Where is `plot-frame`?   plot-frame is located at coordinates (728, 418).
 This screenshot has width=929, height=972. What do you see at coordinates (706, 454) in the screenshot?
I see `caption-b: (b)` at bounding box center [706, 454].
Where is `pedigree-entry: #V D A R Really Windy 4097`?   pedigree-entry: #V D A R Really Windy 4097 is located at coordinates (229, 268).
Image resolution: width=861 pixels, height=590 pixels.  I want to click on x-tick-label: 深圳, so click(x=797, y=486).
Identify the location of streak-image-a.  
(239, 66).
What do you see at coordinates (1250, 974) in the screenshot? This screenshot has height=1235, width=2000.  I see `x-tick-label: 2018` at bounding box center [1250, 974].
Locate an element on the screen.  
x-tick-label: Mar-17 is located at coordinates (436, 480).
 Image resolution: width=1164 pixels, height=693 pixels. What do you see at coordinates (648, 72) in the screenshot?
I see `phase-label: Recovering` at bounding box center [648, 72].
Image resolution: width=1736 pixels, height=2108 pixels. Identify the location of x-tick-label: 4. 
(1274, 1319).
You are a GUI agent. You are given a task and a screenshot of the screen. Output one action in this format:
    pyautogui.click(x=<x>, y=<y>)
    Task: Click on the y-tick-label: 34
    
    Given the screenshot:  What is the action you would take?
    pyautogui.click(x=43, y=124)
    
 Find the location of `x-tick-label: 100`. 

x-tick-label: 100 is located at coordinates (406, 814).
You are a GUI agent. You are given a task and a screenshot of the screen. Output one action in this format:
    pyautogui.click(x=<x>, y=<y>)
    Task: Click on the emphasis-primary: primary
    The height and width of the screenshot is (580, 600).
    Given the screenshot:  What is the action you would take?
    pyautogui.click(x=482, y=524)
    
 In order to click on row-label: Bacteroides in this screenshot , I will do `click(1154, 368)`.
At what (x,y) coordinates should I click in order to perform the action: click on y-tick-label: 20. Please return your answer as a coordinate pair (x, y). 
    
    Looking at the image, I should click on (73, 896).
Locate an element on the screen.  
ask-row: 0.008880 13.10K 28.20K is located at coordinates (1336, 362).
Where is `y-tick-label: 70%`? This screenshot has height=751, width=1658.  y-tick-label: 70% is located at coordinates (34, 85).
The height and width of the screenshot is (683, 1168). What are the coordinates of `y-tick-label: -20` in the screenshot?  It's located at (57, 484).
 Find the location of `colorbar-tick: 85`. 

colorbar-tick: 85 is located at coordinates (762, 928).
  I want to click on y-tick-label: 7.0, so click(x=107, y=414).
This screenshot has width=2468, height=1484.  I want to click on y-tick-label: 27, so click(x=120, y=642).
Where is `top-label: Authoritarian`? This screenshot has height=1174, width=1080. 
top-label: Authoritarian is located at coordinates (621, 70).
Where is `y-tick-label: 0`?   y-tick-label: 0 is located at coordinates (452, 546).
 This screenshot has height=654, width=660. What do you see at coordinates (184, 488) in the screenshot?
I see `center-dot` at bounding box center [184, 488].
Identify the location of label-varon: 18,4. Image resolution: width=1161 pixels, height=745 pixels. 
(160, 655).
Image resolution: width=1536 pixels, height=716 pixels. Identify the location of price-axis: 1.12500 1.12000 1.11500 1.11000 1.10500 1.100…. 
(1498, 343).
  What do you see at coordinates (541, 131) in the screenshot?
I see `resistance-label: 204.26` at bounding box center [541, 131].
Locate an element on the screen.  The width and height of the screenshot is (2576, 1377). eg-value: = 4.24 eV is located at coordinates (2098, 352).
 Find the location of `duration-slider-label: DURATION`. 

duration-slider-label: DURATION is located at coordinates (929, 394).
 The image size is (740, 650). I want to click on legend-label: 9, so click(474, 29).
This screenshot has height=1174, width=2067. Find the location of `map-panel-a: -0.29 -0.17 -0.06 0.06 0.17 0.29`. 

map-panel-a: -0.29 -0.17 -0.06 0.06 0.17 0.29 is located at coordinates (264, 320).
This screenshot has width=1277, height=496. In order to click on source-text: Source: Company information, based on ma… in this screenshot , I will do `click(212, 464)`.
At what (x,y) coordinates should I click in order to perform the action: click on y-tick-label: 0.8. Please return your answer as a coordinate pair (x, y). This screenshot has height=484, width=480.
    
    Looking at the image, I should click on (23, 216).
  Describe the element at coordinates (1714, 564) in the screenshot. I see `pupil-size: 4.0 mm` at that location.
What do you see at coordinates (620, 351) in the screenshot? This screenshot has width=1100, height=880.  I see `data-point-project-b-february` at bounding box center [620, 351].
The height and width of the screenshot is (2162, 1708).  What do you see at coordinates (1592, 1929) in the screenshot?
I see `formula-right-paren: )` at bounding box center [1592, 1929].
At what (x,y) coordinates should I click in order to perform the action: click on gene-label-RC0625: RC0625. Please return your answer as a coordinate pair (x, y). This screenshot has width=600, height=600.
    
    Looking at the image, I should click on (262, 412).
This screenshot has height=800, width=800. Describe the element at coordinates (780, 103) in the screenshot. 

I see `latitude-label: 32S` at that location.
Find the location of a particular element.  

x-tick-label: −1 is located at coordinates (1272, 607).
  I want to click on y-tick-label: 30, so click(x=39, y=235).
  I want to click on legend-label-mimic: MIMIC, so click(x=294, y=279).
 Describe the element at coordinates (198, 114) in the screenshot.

══════════

**WHAT THE EXERCISE ASKS**.
Rewrite all the records above, changing every "GUI agent" to "screen assistant" and leaving everything else untouched.

**EXERCISE SOLUTION**.
Where is `plot-frame`?   plot-frame is located at coordinates (728, 418).
 This screenshot has width=929, height=972. What do you see at coordinates (706, 454) in the screenshot?
I see `caption-b: (b)` at bounding box center [706, 454].
Where is `pedigree-entry: #V D A R Really Windy 4097`?   pedigree-entry: #V D A R Really Windy 4097 is located at coordinates (229, 268).
Image resolution: width=861 pixels, height=590 pixels.  I want to click on x-tick-label: 深圳, so click(x=797, y=486).
Identify the location of streak-image-a.  
(239, 66).
What do you see at coordinates (1250, 974) in the screenshot? This screenshot has height=1235, width=2000.  I see `x-tick-label: 2018` at bounding box center [1250, 974].
Locate an element on the screen.  
x-tick-label: Mar-17 is located at coordinates (436, 480).
 Image resolution: width=1164 pixels, height=693 pixels. What do you see at coordinates (648, 72) in the screenshot?
I see `phase-label: Recovering` at bounding box center [648, 72].
Image resolution: width=1736 pixels, height=2108 pixels. Identify the location of x-tick-label: 4. 
(1274, 1319).
You are a screen assistant. You are given a task and a screenshot of the screen. Output one action in this format:
    pyautogui.click(x=<x>, y=<y>)
    Task: Click on the y-tick-label: 34
    
    Given the screenshot:  What is the action you would take?
    pyautogui.click(x=43, y=124)
    
 Find the location of `x-tick-label: 100`. 

x-tick-label: 100 is located at coordinates (406, 814).
You are a screen assistant. You are given a task and a screenshot of the screen. Output one action in this format:
    pyautogui.click(x=<x>, y=<y>)
    Task: Click on the emphasis-primary: primary
    The height and width of the screenshot is (580, 600).
    Given the screenshot:  What is the action you would take?
    pyautogui.click(x=482, y=524)
    
 In order to click on row-label: Bacteroides in this screenshot , I will do `click(1154, 368)`.
At what (x,y) coordinates should I click in order to perform the action: click on y-tick-label: 20. Please return your answer as a coordinate pair (x, y). 
    
    Looking at the image, I should click on (73, 896).
Locate an element on the screen.  
ask-row: 0.008880 13.10K 28.20K is located at coordinates (1336, 362).
Where is `y-tick-label: 70%`? This screenshot has height=751, width=1658.  y-tick-label: 70% is located at coordinates (34, 85).
The height and width of the screenshot is (683, 1168). What are the coordinates of `y-tick-label: -20` in the screenshot?  It's located at (57, 484).
 Find the location of `colorbar-tick: 85`. 

colorbar-tick: 85 is located at coordinates (762, 928).
  I want to click on y-tick-label: 7.0, so click(x=107, y=414).
This screenshot has width=2468, height=1484.  I want to click on y-tick-label: 27, so click(x=120, y=642).
Where is `top-label: Authoritarian`? This screenshot has height=1174, width=1080. 
top-label: Authoritarian is located at coordinates (621, 70).
Where is `y-tick-label: 0`?   y-tick-label: 0 is located at coordinates (452, 546).
 This screenshot has height=654, width=660. What do you see at coordinates (184, 488) in the screenshot?
I see `center-dot` at bounding box center [184, 488].
Identify the location of label-varon: 18,4. Image resolution: width=1161 pixels, height=745 pixels. 
(160, 655).
Image resolution: width=1536 pixels, height=716 pixels. Identify the location of price-axis: 1.12500 1.12000 1.11500 1.11000 1.10500 1.100…. 
(1498, 343).
  What do you see at coordinates (541, 131) in the screenshot?
I see `resistance-label: 204.26` at bounding box center [541, 131].
Locate an element on the screen.  The width and height of the screenshot is (2576, 1377). eg-value: = 4.24 eV is located at coordinates (2098, 352).
 Find the location of `duration-slider-label: DURATION`. 

duration-slider-label: DURATION is located at coordinates (929, 394).
 The image size is (740, 650). I want to click on legend-label: 9, so click(474, 29).
This screenshot has height=1174, width=2067. Find the location of `map-panel-a: -0.29 -0.17 -0.06 0.06 0.17 0.29`. 

map-panel-a: -0.29 -0.17 -0.06 0.06 0.17 0.29 is located at coordinates (264, 320).
This screenshot has width=1277, height=496. In order to click on source-text: Source: Company information, based on ma… in this screenshot , I will do `click(212, 464)`.
At what (x,y) coordinates should I click in order to perform the action: click on y-tick-label: 0.8. Please return your answer as a coordinate pair (x, y). This screenshot has height=484, width=480.
    
    Looking at the image, I should click on (23, 216).
  Describe the element at coordinates (1714, 564) in the screenshot. I see `pupil-size: 4.0 mm` at that location.
What do you see at coordinates (620, 351) in the screenshot? This screenshot has width=1100, height=880.  I see `data-point-project-b-february` at bounding box center [620, 351].
The height and width of the screenshot is (2162, 1708).  What do you see at coordinates (1592, 1929) in the screenshot?
I see `formula-right-paren: )` at bounding box center [1592, 1929].
At what (x,y) coordinates should I click in order to perform the action: click on gene-label-RC0625: RC0625. Please return your answer as a coordinate pair (x, y). This screenshot has width=600, height=600.
    
    Looking at the image, I should click on (262, 412).
This screenshot has height=800, width=800. Describe the element at coordinates (780, 103) in the screenshot. 

I see `latitude-label: 32S` at that location.
Find the location of a particular element.  

x-tick-label: −1 is located at coordinates (1272, 607).
  I want to click on y-tick-label: 30, so click(x=39, y=235).
  I want to click on legend-label-mimic: MIMIC, so click(x=294, y=279).
 Describe the element at coordinates (198, 114) in the screenshot.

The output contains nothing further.